Resident Record Access Consent

I hereby authorize the Illinois Department of Public Health (“IDPH”) to release my and/or or my minor child or ward’s immunization records contained in I-CARE (“Immunization Records ”), which may include, without limitation, name, address (may be removed in minor’s records), phone number(s), sex, date of birth, group number, type of vaccine, date of administration, location of vaccination, manufacturer, lot number, and expiration date.

I understand that I may not be able to view my, or my minor child or ward’s, Immunization Records using this IDPH Immunization Portal (“Portal”) if my, or my minor child or ward’s, records cannot be identified based on the information provided.

I agree that I will not impersonate any person or entity or misrepresent my identity for purposes of accessing personal and protected health information.

I agree that I will not engage in any other malicious, disruptive, or other conduct that impedes or interferes with the usage of this Portal. I truthfully represent that I am at least 18 years of age or have legal authority under Illinois law to enter into these terms and conditions to use this Portal.

If I am attempting to access my minor child or ward’s immunization records, I attest that I have the legal right to access such records and am not barred by any legal process from doing so. 

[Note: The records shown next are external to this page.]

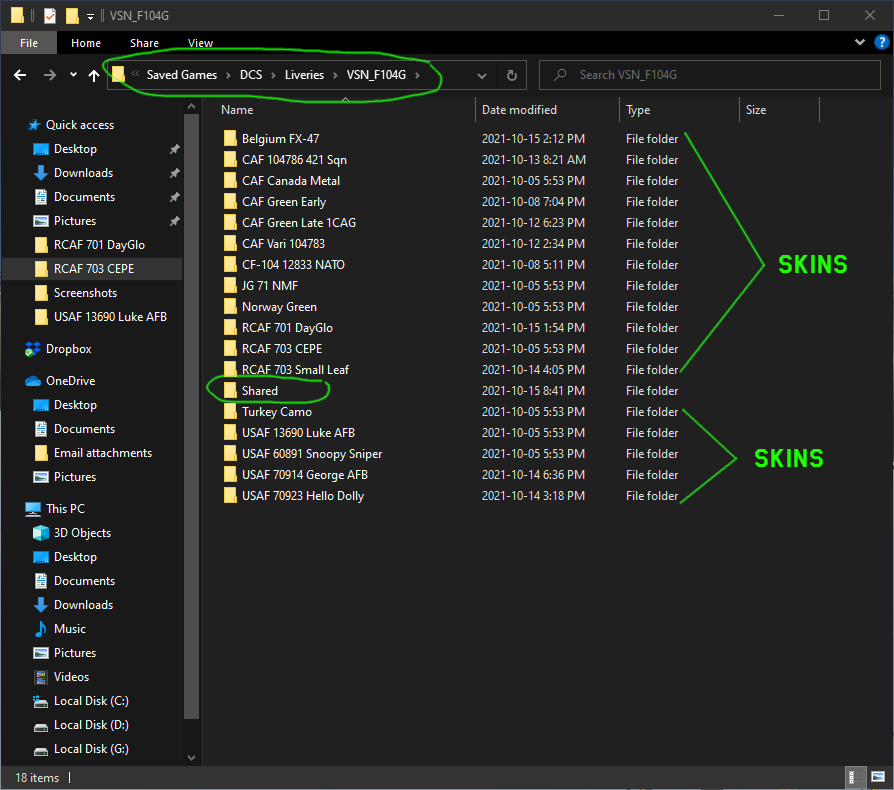The width and height of the screenshot is (894, 790).
Task: Click the Properties icon in title bar
Action: pyautogui.click(x=48, y=15)
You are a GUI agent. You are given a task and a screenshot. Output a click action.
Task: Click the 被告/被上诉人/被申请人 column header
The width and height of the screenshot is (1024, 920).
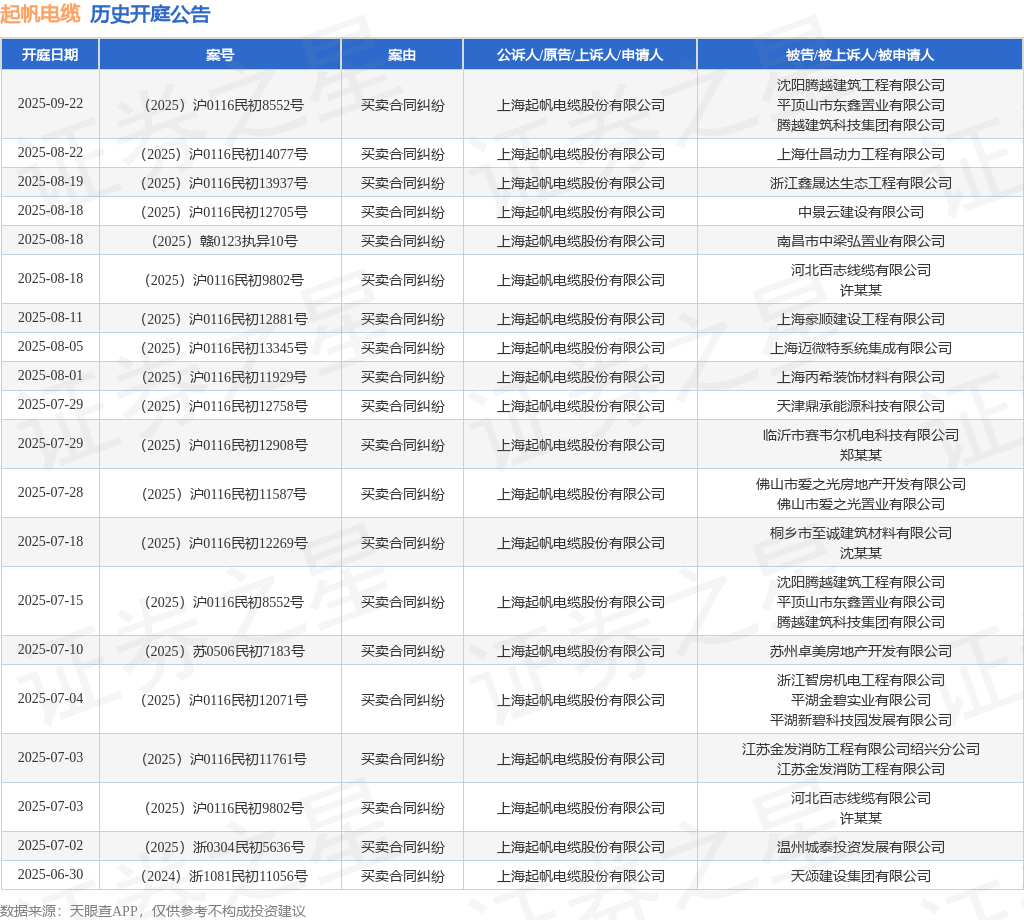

I understand that if I attempt to access a third party's personal information without legal right to do so, the State of Illinois reserves the right to seek appropriate penalties and refer to law enforcement, as applicable. 

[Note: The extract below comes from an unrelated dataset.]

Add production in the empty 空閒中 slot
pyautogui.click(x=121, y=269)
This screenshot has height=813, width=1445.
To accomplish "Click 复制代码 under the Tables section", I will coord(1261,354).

By electronically typing my full legal name, I hereby attest that (i) I am not impersonating any person or entity or misrepresenting my identity, (ii) I authorize the release of my, and/or my minor child or ward’s, Immunization Records to the Portal, (iii) I fully understand the meaning of this authorization and agree to its terms, and (iv) I understand that I am signing this authorization electronically and agree my electronic signature is the legal equivalent of my handwritten signature.